The Null Device

This is nerdcore

Nerdcore hip-hop has made it into the Graun:
Obviously, that doesn't mean there were only eight people rapping on nerdy themes. Jazzy Jeff was doing just that a full two decades ago, and the lineage runs through MC Paul Barman, Del Tha Funkee Homosapien, various Madlib and Kool Keith projects and even Lupe Fiasco. Yet these aren't nerdcore artists, not least because they never claimed to be; nerdcore, Frontalot tells me, is strictly an "opt-in identity".
In Nerdcore for Life, MC Chris makes a similar point, noting that mainstream hip-hop is getting geekier, to the point where even Jay-Z records now contain references to comic books and superheroes. High-C takes the argument even further: "The whole definition of a nerd is expanding. Everybody in the US uses computers, a great many of them play video games, and comic books are really coming back for adults. So there's a little bit of nerd in us all."
Not surprisingly, nerdcore hip-hop has its critics. Some people think it's all a joke or a parody, and others regard it as inherently racist, being white people mocking black culture for their amusement. That claim, though, is predicated on the assumptions that (a) hip-hop is exclusively black culture and when white people do it, they're appropriating a black identity (which, given that there's a generation of non-Afro-American people who grew up listening to NWA and Public Enemy (not to mention the Beastie Boys) and for whom, hip-hop is pop music, seems a little naïve), and (b) that nerdcore is a joke or gimmick, like a Weird Al Yankovic novelty record or office gangsta Herbert "H-Dog" Kornfeld, rather than an authentic cultural expression from people within both the hip-hop and geek cultures:
Dan Lamoureux, whose Nerdcore For Life depicts black and Asian as well as white nerdcore artists, responds thus: "I spent more than two years studying nerdcore, and never once did I encounter anyone that I thought was trying to insult or disparage people of another race. The genre is not a parody. A lot of the music is very witty, but the primary goal isn't to make people laugh. I think that the confusion comes from the antiquated and prejudiced assumption that hip-hop is 'black' music and shouldn't be attempted by people of other races. The whole point of hip-hop is that it's supposed to be the voice of the people. It's evolved into a truly global art form, and the music is so ubiquitous that it's even permeated into geek culture."
Indeed, if a key tenet of hip-hop is "keeping it real", then a fantasy obsessive is being less true to the genre by pretending to have more bullet scars than 50 Cent than he is by rapping about Lord of the Rings. Though admittedly, Lords of the Rhymes, who in Nerdcore for Life do exactly that while dressed in Middle Earth costumes, remain on the wrong side of the crucial distinction made in the same film by MC Lars: between being "fun" but still being taken seriously, and being "funny", and hence perceived as a joke.

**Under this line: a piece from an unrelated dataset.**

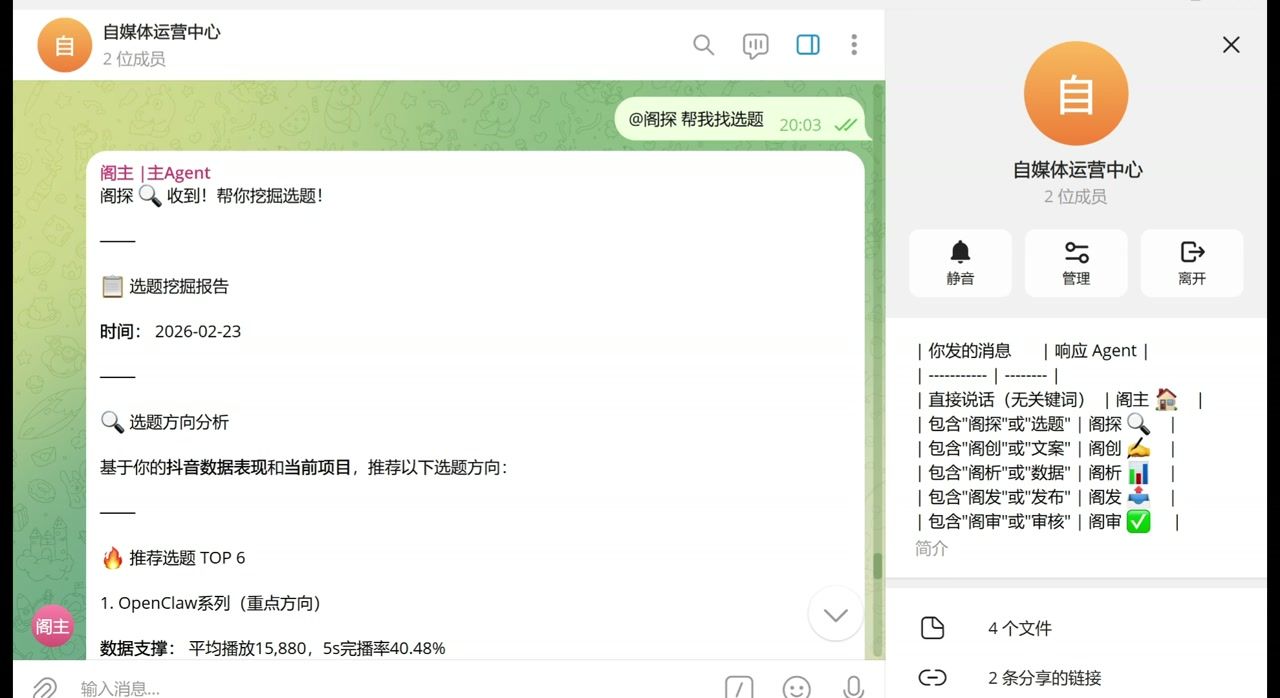Open the 管理 group management panel
This screenshot has width=1280, height=698.
coord(1076,263)
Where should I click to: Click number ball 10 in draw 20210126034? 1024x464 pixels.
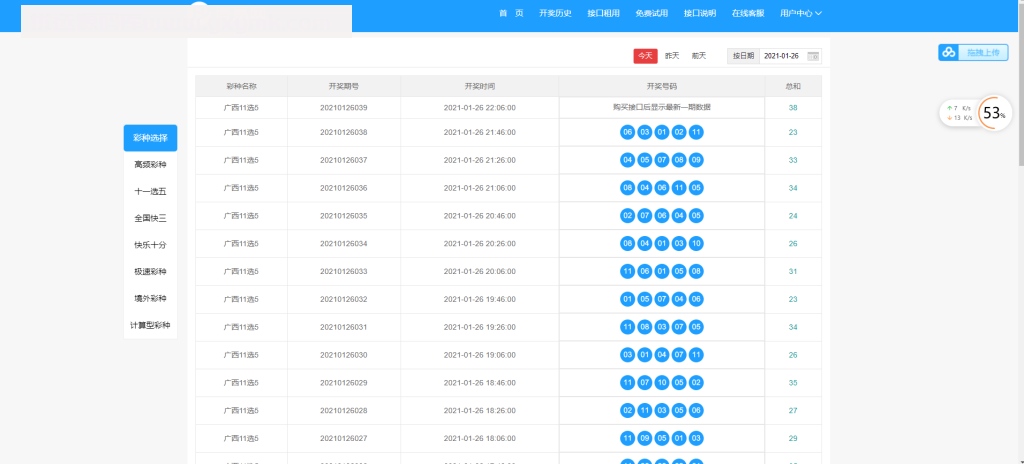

There are 2 comments on "This is nerdcore":

Posted by: Jody Macgregor jody-macgregor.livejournal.com Sat May 31 00:08:16 2008

I don't think mainstream hip hop is getting nerdier; superheroes and Star Wars have been prime reference points for rappers going back a fair way. I wouldn't call Wu-Tang nerdy just because they can name the Avengers.

Posted by: acb http://dev.null.org/acb/ Sat May 31 00:23:00 2008

OTOH, it could be that the background level of nerdiness has increased over the past few decades. For instance, being interested in computers or scifi was a ticket to social pariahdom a few decades ago, whereas now not knowing one's way around the internet is a sign of being out of touch, and scifi-flavoured movies and TV are mainstream hits. As such, hip-hop would have become nerdier as well.